I think there were. I wanted the book to feel like it was happening sort of as the reader was reading it, rather than that it had all been laid out. And part of the way I was doing that was to keep myself surprised — to not know where I was going, and to change the book as I was changing. Looking back on myself — the person I was when I was writing it — it seems like a young person to me, and someone with a kind of utopic idea about what a book could be. I wanted to write the book in my head, while walking in the streets. I didn’t want to write it, but to sort of live inside it. So I created a character — the Sheila of the book — and I kind of began living and thinking as her. It was very much a performance, but one that was so close to my life that I don’t know where one stopped and the other began. I’m glad I’m not in that time anymore, but I’m a little sadder in some ways now because it’s a good buffer against the world, to be performing in it. It makes you a little less vulnerable, and you can always say it’s not “you” that’s experiencing whatever you’re experiencing, and you can always end the show.
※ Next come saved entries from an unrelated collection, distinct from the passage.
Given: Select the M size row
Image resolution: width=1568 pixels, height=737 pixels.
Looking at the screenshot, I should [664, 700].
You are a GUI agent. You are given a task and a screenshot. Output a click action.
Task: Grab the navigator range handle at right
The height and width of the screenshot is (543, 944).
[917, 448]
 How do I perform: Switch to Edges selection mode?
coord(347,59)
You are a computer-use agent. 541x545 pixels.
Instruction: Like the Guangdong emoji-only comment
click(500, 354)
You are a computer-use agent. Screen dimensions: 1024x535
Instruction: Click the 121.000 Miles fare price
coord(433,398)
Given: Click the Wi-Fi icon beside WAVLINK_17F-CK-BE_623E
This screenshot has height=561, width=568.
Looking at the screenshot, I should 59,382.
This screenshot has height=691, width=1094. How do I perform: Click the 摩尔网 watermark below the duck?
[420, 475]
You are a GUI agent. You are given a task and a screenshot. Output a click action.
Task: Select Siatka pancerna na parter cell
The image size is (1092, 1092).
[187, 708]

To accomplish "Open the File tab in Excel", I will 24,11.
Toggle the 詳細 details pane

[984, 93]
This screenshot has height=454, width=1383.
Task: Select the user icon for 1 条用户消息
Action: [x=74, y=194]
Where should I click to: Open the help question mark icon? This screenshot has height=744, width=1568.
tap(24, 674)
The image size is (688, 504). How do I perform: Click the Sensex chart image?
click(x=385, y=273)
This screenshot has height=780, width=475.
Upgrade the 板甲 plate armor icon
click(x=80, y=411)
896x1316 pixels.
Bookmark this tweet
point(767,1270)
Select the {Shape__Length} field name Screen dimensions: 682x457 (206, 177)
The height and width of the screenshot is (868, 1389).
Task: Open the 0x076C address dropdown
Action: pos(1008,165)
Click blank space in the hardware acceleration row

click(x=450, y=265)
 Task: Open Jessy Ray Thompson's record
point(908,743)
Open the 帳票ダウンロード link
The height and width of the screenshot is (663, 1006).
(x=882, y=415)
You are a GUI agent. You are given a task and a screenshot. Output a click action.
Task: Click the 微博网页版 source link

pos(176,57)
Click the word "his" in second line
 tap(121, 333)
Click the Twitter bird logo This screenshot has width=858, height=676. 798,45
Also, Sheila, your rant about Israel’s cock in this book is among my favorite passages ever written. A brief excerpt, for those unfamiliar:

I don’t know why all of you just sit in libraries when you could be fucked by Israel. I don’t know why all of you are reading books when you could be getting reamed by Israel, spat on, beaten up against the headboard — with every jab, your head battered into the headboard. Why are you all reading? I don’t understand this reading business when there is so much fucking to be done.

Cocks aside, do you see this book as being overtly feminist? Was writing a feminist work a goal?

I don’t think it was the goal, no. I think the book is feminist in the sense that it’s a woman speaking a woman’s point of view without shading it so that it will be more palatable to the male point of view (or the multiplicity of male points of view). But I wasn’t trying to say anything in particular about woman or feminism or sexual politics.

Still, I’m open to it being called a feminist work, and feminist books have been among the most important to me in my life. But I don’t know what is a feminist book. Is The Second Sex feminist, or misogynistic? It’s very much angry at women and disparaging of women in many ways, yet we call it feminist. I think feminism is very complicated, but the more complicated it is, the better.

Any plans to write another children’s book?

The last time I was in LA I was in a cab and I had an idea about the moon that I wanted to write about as a children’s book. The idea felt very strong to me right then, and I should have written it that night, but I didn’t, and I’m no longer sure what was so great about it. Perhaps one day I’ll remember and then I’ll write it.

Interview has been lightly edited. Excerpts from We Need a Horse used with permission.

Amy Fusselman is the author of The Pharmacist’s Mate and 8. She is the editor of the online journal Ohio Edit, and she also writes a column, “Family Practice,” for McSweeney’s Internet Tendency. Her forthcoming book, Savage Park, A Meditation About Play, Space, Objects and Death, Written Expressly for Americans who are Nervous, Distracted, and/or Afraid to Die, will be out in 2014.